Neural radiance fields (NeRF) based methods have shown amazing performance in synthesizing 3D-consistent photographic images, but fail to generate multi-view portrait drawings. The key is that the basic assumption of these methods -- a surface point is consistent when rendered from different views -- doesn't hold for drawings. In a portrait drawing, the appearance of a facial point may changes when viewed from different angles. Besides, portrait drawings usually present little 3D information and suffer from insufficient training data. To combat this challenge, in this paper, we propose a Semantic-Aware GEnerator (SAGE) for synthesizing multi-view portrait drawings. Our motivation is that facial semantic labels are view-consistent and correlate with drawing techniques. We therefore propose to collaboratively synthesize multi-view semantic maps and the corresponding portrait drawings. To facilitate training, we design a semantic-aware domain translator, which generates portrait drawings based on features of photographic faces. In addition, use data augmentation via synthesis to mitigate collapsed results.
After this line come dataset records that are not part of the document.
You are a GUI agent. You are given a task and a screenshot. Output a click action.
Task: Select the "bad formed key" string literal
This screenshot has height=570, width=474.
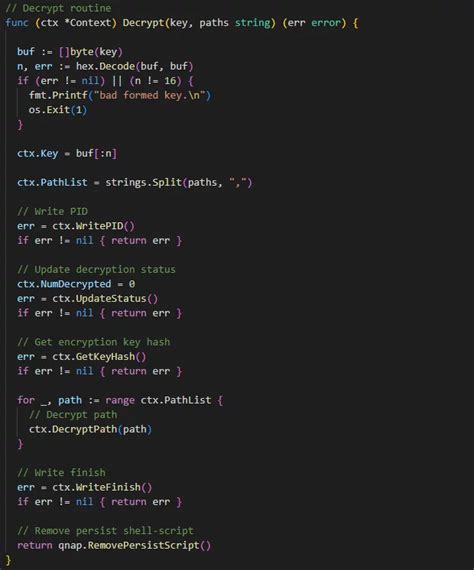pyautogui.click(x=152, y=95)
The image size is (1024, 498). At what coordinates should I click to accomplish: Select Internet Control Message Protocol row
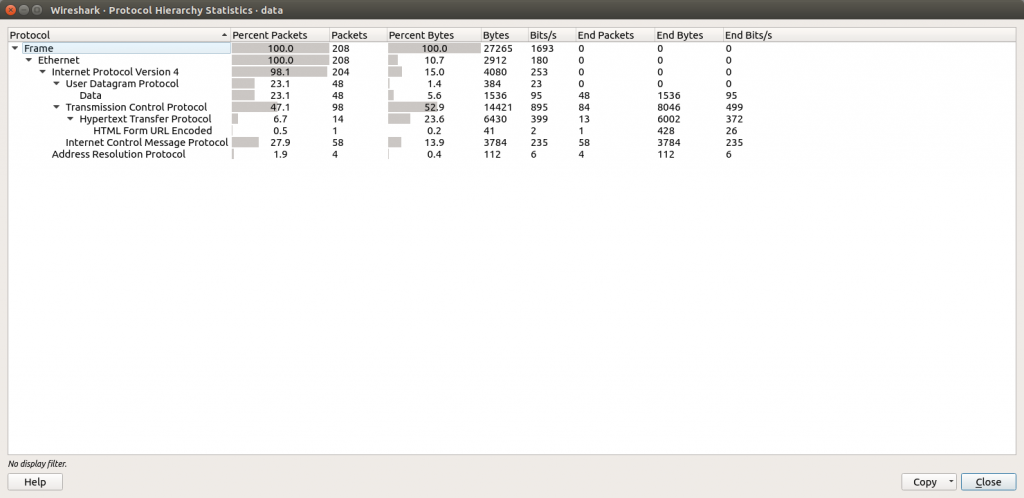point(146,143)
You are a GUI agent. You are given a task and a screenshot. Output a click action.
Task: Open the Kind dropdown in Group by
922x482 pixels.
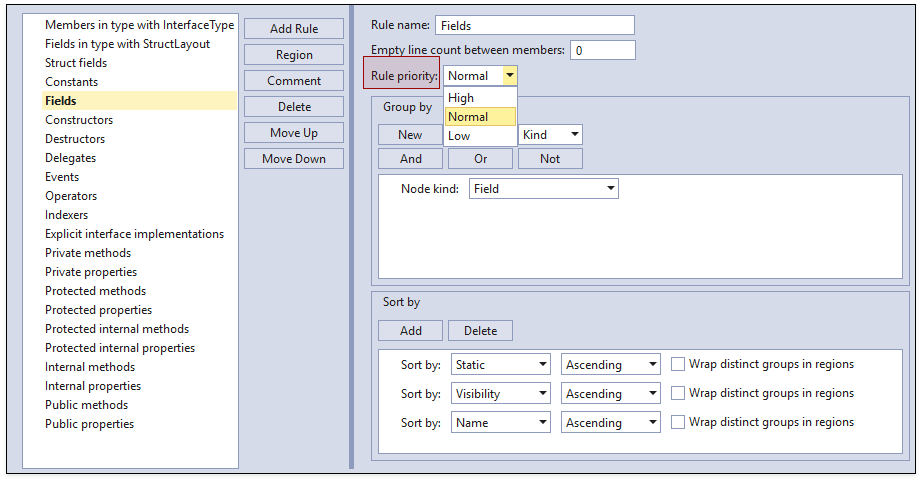[575, 135]
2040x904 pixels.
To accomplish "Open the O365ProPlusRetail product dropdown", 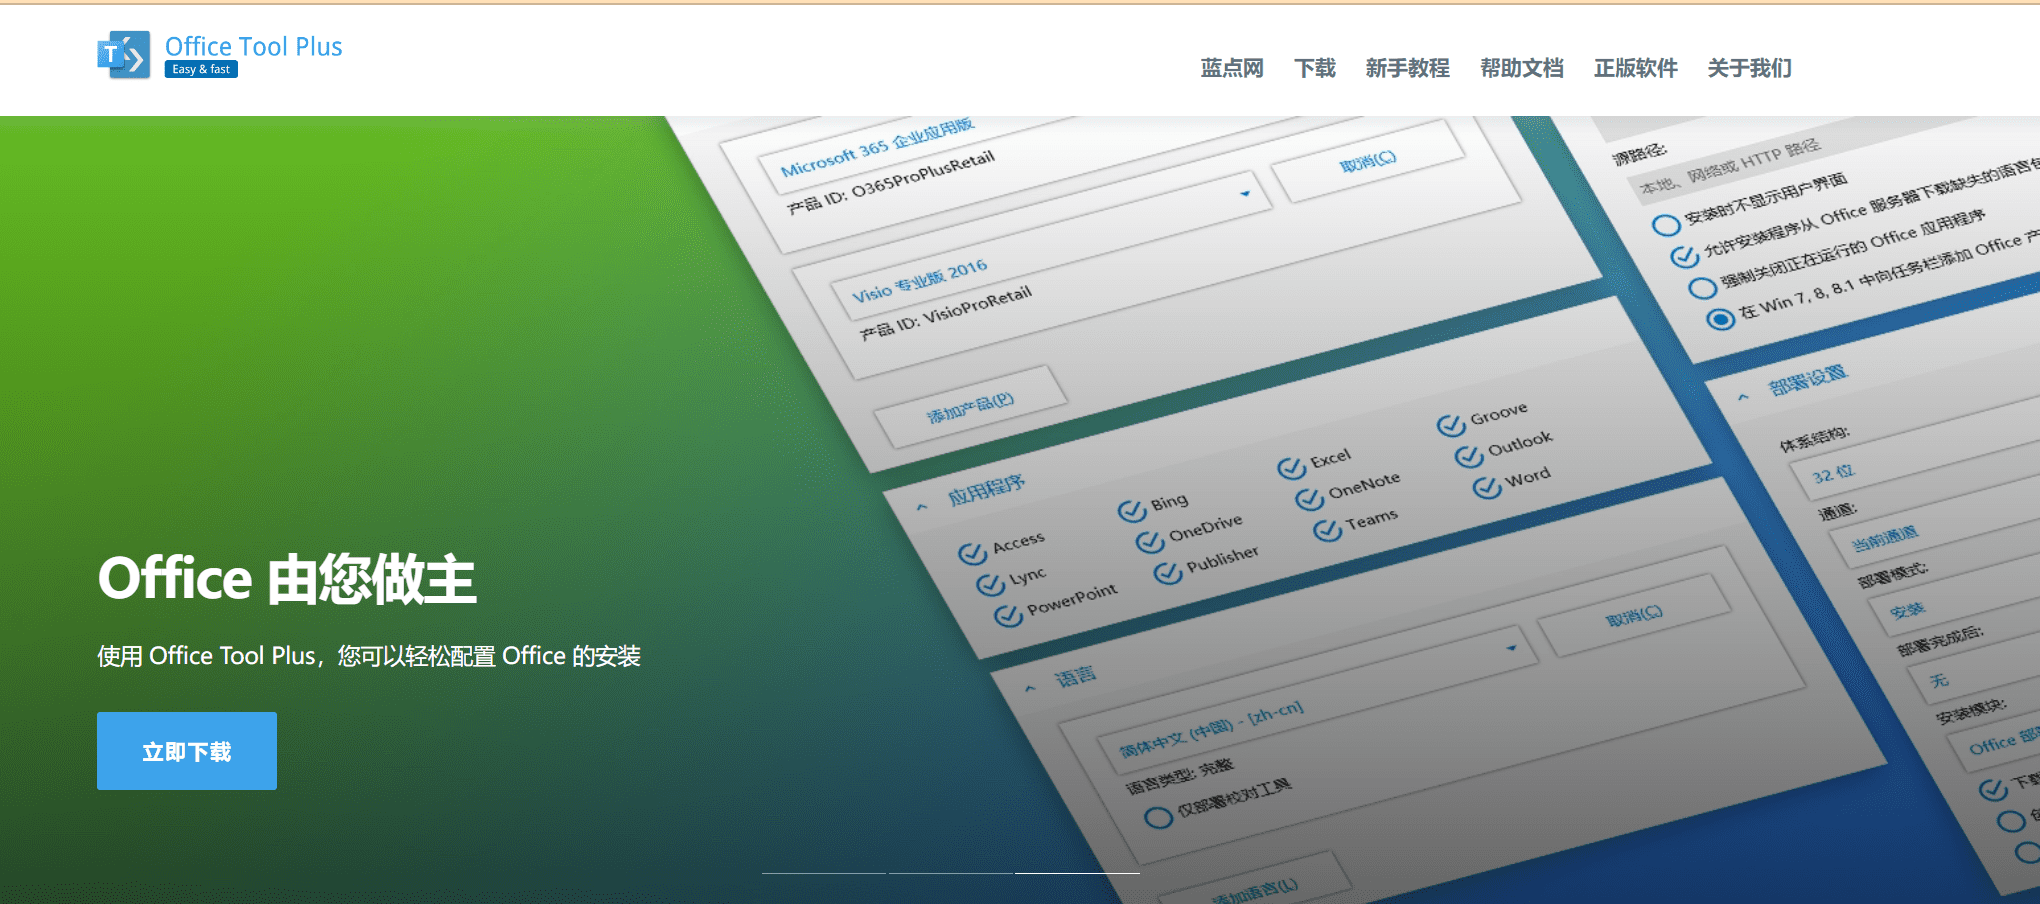I will (1245, 194).
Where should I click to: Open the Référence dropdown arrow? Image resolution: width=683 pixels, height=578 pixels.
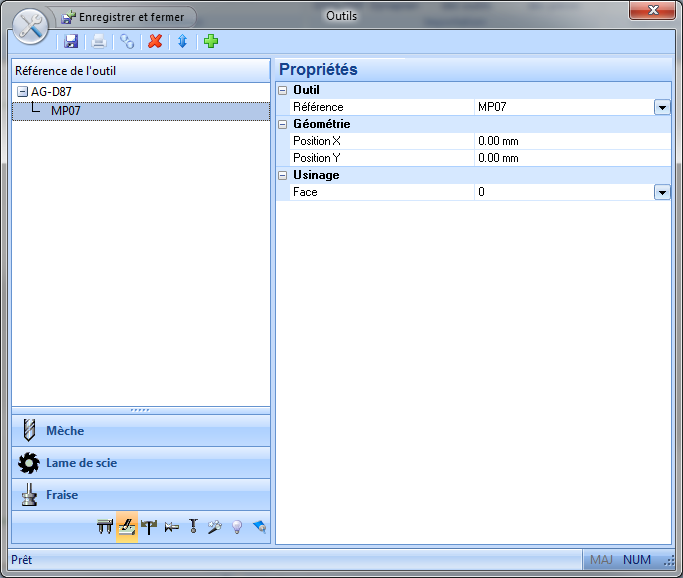[661, 107]
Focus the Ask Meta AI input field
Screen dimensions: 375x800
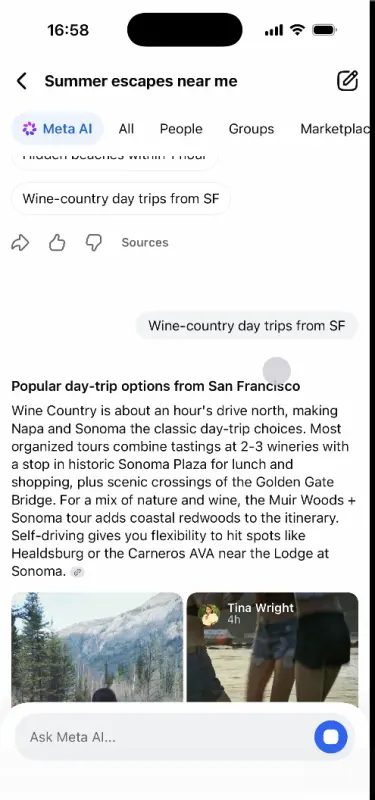pos(164,737)
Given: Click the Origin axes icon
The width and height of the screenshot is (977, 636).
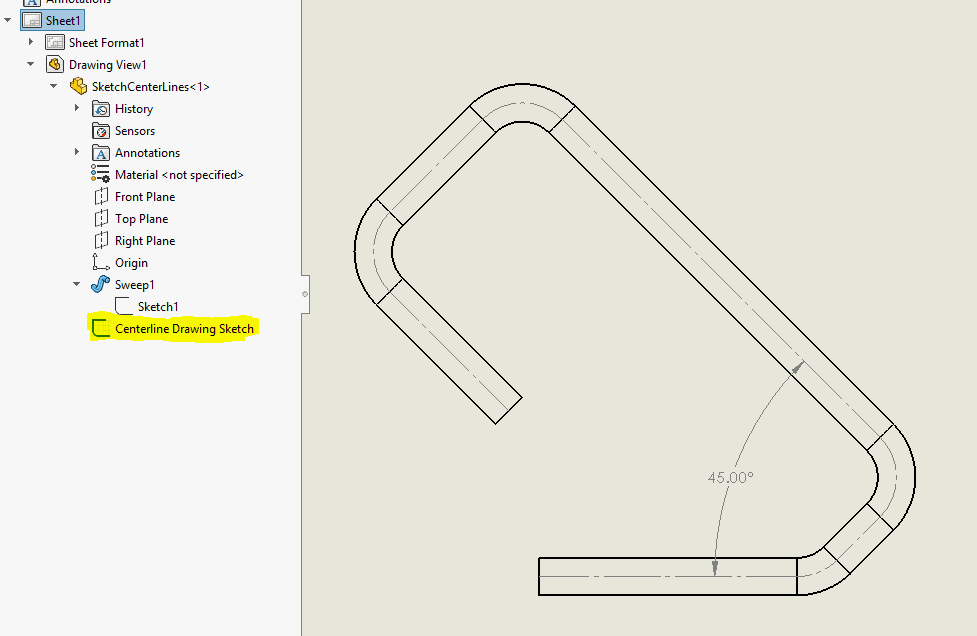Looking at the screenshot, I should coord(100,263).
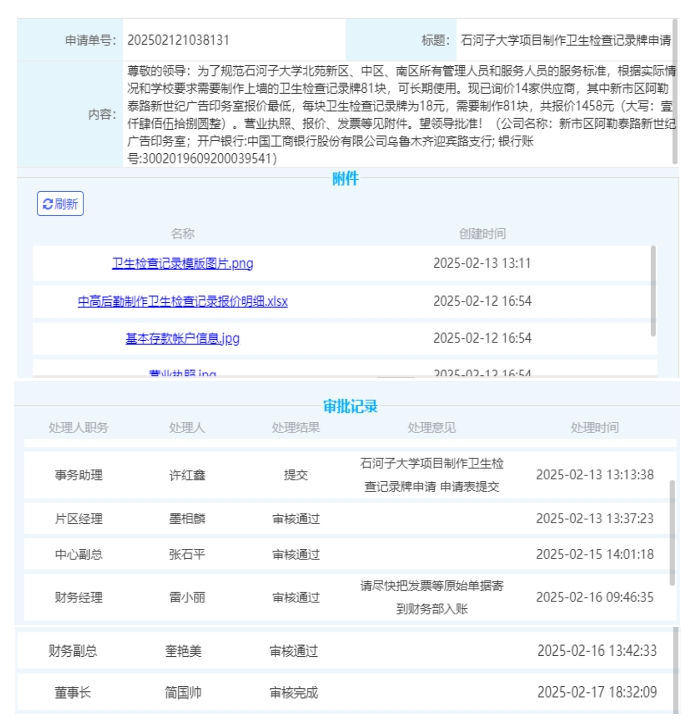Click the 处理结果 column header
692x726 pixels.
point(296,427)
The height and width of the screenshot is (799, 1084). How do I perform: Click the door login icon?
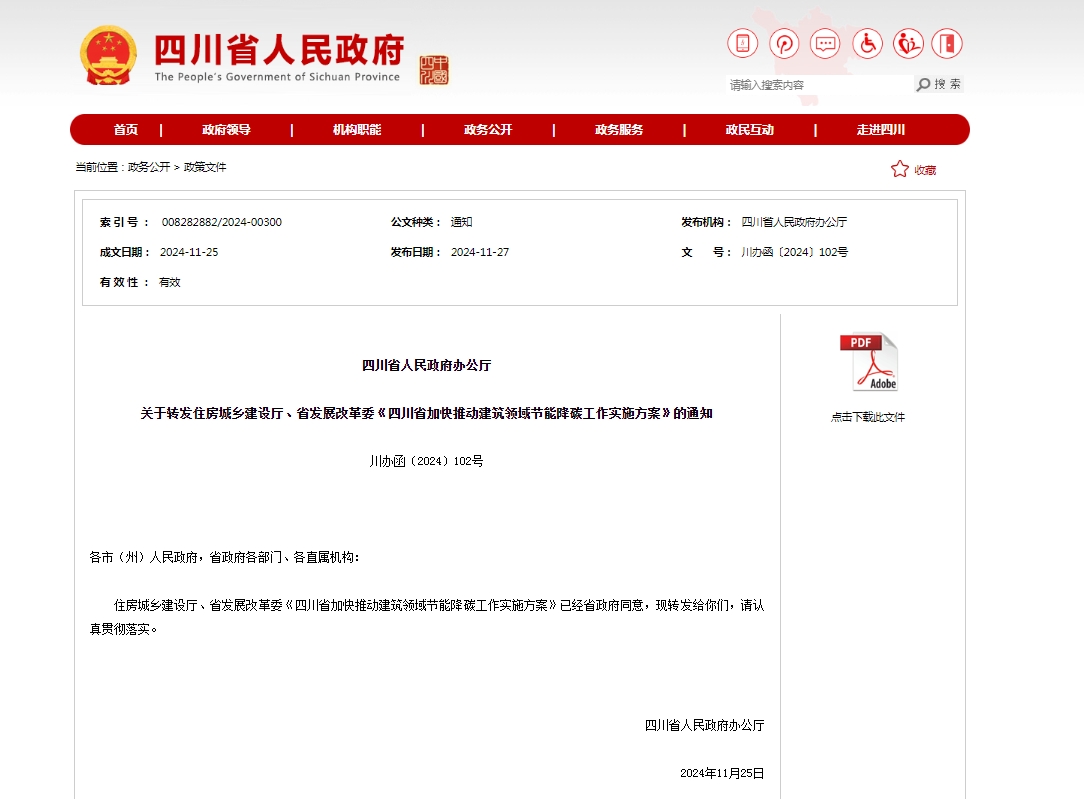coord(947,43)
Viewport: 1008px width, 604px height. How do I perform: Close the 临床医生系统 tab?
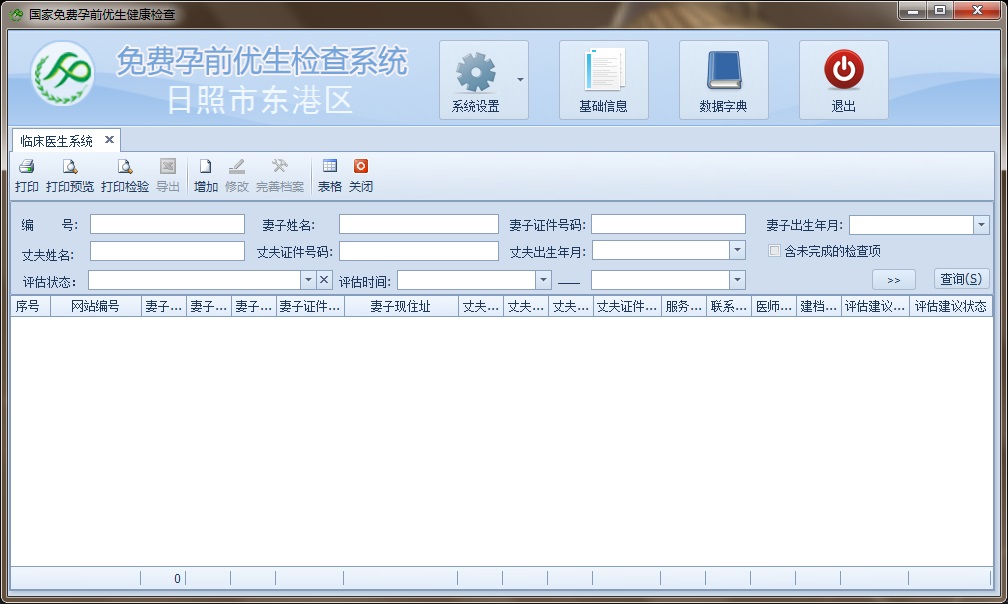pos(109,140)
We apply SAGE to synthesize multi-view portrait drawings in diverse artistic styles. Experimental results show that SAGE achieves significantly superior or highly competitive performance, compared to existing 3D-aware image synthesis methods.

Pipeline

Pipeline of our semantic-aware portrait drawing generator, SAGE. The feature projector G_F generates feature maps F> and normalization parameters w, which control content and viewpoints of generated faces. In Stage-I, we train the feature projector G_F, semantic decoder G_s, and image decoder G_I to enable the generator producing multi-view facial photos and semantic masks. In Stage-II, we add the portrait drawing decoder G_p, and refine all decoders for synthesizing high quality portrait drawings based on features of photographic faces.